(Saved entries)
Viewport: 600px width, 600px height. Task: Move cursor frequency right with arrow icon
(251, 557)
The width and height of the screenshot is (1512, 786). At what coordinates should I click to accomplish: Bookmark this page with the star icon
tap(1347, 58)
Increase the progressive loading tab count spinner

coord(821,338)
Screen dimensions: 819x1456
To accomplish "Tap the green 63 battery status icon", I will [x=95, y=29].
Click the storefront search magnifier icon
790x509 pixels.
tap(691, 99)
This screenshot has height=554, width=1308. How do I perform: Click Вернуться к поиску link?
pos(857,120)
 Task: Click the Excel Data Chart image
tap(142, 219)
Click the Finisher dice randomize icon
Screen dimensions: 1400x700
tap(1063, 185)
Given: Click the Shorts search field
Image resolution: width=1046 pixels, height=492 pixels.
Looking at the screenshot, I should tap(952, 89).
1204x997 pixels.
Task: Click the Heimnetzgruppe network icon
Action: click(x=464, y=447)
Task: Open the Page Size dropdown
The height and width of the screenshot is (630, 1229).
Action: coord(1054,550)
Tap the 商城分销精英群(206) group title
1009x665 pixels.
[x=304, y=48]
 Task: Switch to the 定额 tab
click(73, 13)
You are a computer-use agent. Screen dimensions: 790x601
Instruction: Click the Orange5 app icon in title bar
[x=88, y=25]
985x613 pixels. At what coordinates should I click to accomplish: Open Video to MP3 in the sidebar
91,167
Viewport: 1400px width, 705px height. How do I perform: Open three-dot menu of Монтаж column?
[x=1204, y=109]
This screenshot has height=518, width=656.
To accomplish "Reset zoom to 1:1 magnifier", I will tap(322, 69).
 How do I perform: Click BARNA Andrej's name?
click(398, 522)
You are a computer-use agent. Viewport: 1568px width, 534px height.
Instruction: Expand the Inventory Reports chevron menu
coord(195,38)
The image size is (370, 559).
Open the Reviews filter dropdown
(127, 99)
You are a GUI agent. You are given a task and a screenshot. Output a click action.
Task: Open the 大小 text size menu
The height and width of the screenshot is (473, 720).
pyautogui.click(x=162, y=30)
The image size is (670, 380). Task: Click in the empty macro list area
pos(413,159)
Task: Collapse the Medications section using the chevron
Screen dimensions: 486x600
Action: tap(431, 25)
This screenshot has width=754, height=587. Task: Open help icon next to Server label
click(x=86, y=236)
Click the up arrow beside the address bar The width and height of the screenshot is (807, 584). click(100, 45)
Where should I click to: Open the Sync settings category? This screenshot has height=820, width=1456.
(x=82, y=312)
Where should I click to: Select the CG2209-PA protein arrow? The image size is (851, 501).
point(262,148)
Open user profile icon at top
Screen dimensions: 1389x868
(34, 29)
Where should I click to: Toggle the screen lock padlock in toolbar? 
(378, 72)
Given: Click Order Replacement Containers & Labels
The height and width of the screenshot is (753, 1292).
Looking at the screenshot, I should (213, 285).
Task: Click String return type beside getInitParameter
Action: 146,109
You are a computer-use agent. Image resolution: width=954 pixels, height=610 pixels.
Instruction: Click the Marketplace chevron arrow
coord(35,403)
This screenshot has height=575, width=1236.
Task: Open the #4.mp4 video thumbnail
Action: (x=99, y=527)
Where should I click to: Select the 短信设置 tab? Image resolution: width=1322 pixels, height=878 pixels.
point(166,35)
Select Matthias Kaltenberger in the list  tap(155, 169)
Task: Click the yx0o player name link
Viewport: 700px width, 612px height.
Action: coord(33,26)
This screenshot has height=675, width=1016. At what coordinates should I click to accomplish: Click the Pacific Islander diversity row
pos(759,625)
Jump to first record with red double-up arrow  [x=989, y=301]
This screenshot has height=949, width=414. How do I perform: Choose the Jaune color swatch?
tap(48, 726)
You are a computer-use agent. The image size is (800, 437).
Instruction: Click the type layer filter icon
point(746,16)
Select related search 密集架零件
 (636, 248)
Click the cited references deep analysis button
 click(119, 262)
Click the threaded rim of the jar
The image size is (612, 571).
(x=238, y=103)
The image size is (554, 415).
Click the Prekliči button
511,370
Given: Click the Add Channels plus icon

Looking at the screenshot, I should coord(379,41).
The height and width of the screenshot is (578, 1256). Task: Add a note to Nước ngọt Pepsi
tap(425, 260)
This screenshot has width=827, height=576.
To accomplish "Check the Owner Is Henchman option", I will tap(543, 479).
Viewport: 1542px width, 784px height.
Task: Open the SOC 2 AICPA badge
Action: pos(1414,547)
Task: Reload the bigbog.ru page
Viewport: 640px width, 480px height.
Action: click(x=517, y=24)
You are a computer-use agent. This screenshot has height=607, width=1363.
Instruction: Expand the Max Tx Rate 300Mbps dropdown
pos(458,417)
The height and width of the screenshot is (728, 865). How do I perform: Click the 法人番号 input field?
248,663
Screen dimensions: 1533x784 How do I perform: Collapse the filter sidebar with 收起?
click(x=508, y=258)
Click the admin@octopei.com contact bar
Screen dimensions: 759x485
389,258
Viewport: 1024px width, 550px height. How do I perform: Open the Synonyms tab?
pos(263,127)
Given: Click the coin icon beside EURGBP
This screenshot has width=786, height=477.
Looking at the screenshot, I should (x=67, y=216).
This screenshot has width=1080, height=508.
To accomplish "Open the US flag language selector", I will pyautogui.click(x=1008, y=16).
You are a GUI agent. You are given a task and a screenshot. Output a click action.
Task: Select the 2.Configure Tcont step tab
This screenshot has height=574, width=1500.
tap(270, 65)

# EXERCISE REQUIREMENTS
Exactly as they appear above, give the entries again.

# ANSWER TO THIS TASK
Viewport: 600px width, 600px height. Task: Move cursor frequency right with arrow icon
(251, 557)
The width and height of the screenshot is (1512, 786). At what coordinates should I click to accomplish: Bookmark this page with the star icon
tap(1347, 58)
Increase the progressive loading tab count spinner

coord(821,338)
Screen dimensions: 819x1456
To accomplish "Tap the green 63 battery status icon", I will [x=95, y=29].
Click the storefront search magnifier icon
790x509 pixels.
tap(691, 99)
This screenshot has height=554, width=1308. How do I perform: Click Вернуться к поиску link?
pos(857,120)
 Task: Click the Excel Data Chart image
tap(142, 219)
Click the Finisher dice randomize icon
Screen dimensions: 1400x700
tap(1063, 185)
Given: Click the Shorts search field
Image resolution: width=1046 pixels, height=492 pixels.
Looking at the screenshot, I should tap(952, 89).
1204x997 pixels.
Task: Click the Heimnetzgruppe network icon
Action: click(x=464, y=447)
Task: Open the Page Size dropdown
The height and width of the screenshot is (630, 1229).
Action: coord(1054,550)
Tap the 商城分销精英群(206) group title
1009x665 pixels.
[x=304, y=48]
 Task: Switch to the 定额 tab
click(73, 13)
You are a computer-use agent. Screen dimensions: 790x601
Instruction: Click the Orange5 app icon in title bar
[x=88, y=25]
985x613 pixels. At what coordinates should I click to accomplish: Open Video to MP3 in the sidebar
91,167
Viewport: 1400px width, 705px height. How do I perform: Open three-dot menu of Монтаж column?
[x=1204, y=109]
This screenshot has height=518, width=656.
To accomplish "Reset zoom to 1:1 magnifier", I will tap(322, 69).
 How do I perform: Click BARNA Andrej's name?
click(398, 522)
You are a computer-use agent. Viewport: 1568px width, 534px height.
Instruction: Expand the Inventory Reports chevron menu
coord(195,38)
The image size is (370, 559).
Open the Reviews filter dropdown
(127, 99)
You are a GUI agent. You are given a task and a screenshot. Output a click action.
Task: Open the 大小 text size menu
The height and width of the screenshot is (473, 720).
pyautogui.click(x=162, y=30)
The image size is (670, 380). Task: Click in the empty macro list area
pos(413,159)
Task: Collapse the Medications section using the chevron
Screen dimensions: 486x600
Action: tap(431, 25)
This screenshot has width=754, height=587. Task: Open help icon next to Server label
click(x=86, y=236)
Click the up arrow beside the address bar The width and height of the screenshot is (807, 584). click(100, 45)
Where should I click to: Open the Sync settings category? This screenshot has height=820, width=1456.
(x=82, y=312)
Where should I click to: Select the CG2209-PA protein arrow? The image size is (851, 501).
point(262,148)
Open user profile icon at top
Screen dimensions: 1389x868
(34, 29)
Where should I click to: Toggle the screen lock padlock in toolbar? 
(378, 72)
Given: Click Order Replacement Containers & Labels
The height and width of the screenshot is (753, 1292).
Looking at the screenshot, I should (213, 285).
Task: Click String return type beside getInitParameter
Action: 146,109
You are a computer-use agent. Image resolution: width=954 pixels, height=610 pixels.
Instruction: Click the Marketplace chevron arrow
coord(35,403)
This screenshot has height=575, width=1236.
Task: Open the #4.mp4 video thumbnail
Action: (x=99, y=527)
Where should I click to: Select the 短信设置 tab? Image resolution: width=1322 pixels, height=878 pixels.
point(166,35)
Select Matthias Kaltenberger in the list  tap(155, 169)
Task: Click the yx0o player name link
Viewport: 700px width, 612px height.
Action: coord(33,26)
This screenshot has height=675, width=1016. At what coordinates should I click to accomplish: Click the Pacific Islander diversity row
pos(759,625)
Jump to first record with red double-up arrow  [x=989, y=301]
This screenshot has height=949, width=414. How do I perform: Choose the Jaune color swatch?
tap(48, 726)
You are a computer-use agent. The image size is (800, 437).
Instruction: Click the type layer filter icon
point(746,16)
Select related search 密集架零件
 (636, 248)
Click the cited references deep analysis button
 click(119, 262)
Click the threaded rim of the jar
The image size is (612, 571).
(x=238, y=103)
The image size is (554, 415).
Click the Prekliči button
511,370
Given: Click the Add Channels plus icon

Looking at the screenshot, I should coord(379,41).
The height and width of the screenshot is (578, 1256). Task: Add a note to Nước ngọt Pepsi
tap(425, 260)
This screenshot has width=827, height=576.
To accomplish "Check the Owner Is Henchman option", I will tap(543, 479).
Viewport: 1542px width, 784px height.
Task: Open the SOC 2 AICPA badge
Action: pos(1414,547)
Task: Reload the bigbog.ru page
Viewport: 640px width, 480px height.
Action: click(x=517, y=24)
You are a computer-use agent. This screenshot has height=607, width=1363.
Instruction: Expand the Max Tx Rate 300Mbps dropdown
pos(458,417)
The height and width of the screenshot is (728, 865). How do I perform: Click the 法人番号 input field?
248,663
Screen dimensions: 1533x784 How do I perform: Collapse the filter sidebar with 收起?
click(x=508, y=258)
Click the admin@octopei.com contact bar
Screen dimensions: 759x485
389,258
Viewport: 1024px width, 550px height. How do I perform: Open the Synonyms tab?
pos(263,127)
Given: Click the coin icon beside EURGBP
This screenshot has width=786, height=477.
Looking at the screenshot, I should (x=67, y=216).
This screenshot has width=1080, height=508.
To accomplish "Open the US flag language selector", I will pyautogui.click(x=1008, y=16).
You are a GUI agent. You are given a task and a screenshot. Output a click action.
Task: Select the 2.Configure Tcont step tab
This screenshot has height=574, width=1500.
tap(270, 65)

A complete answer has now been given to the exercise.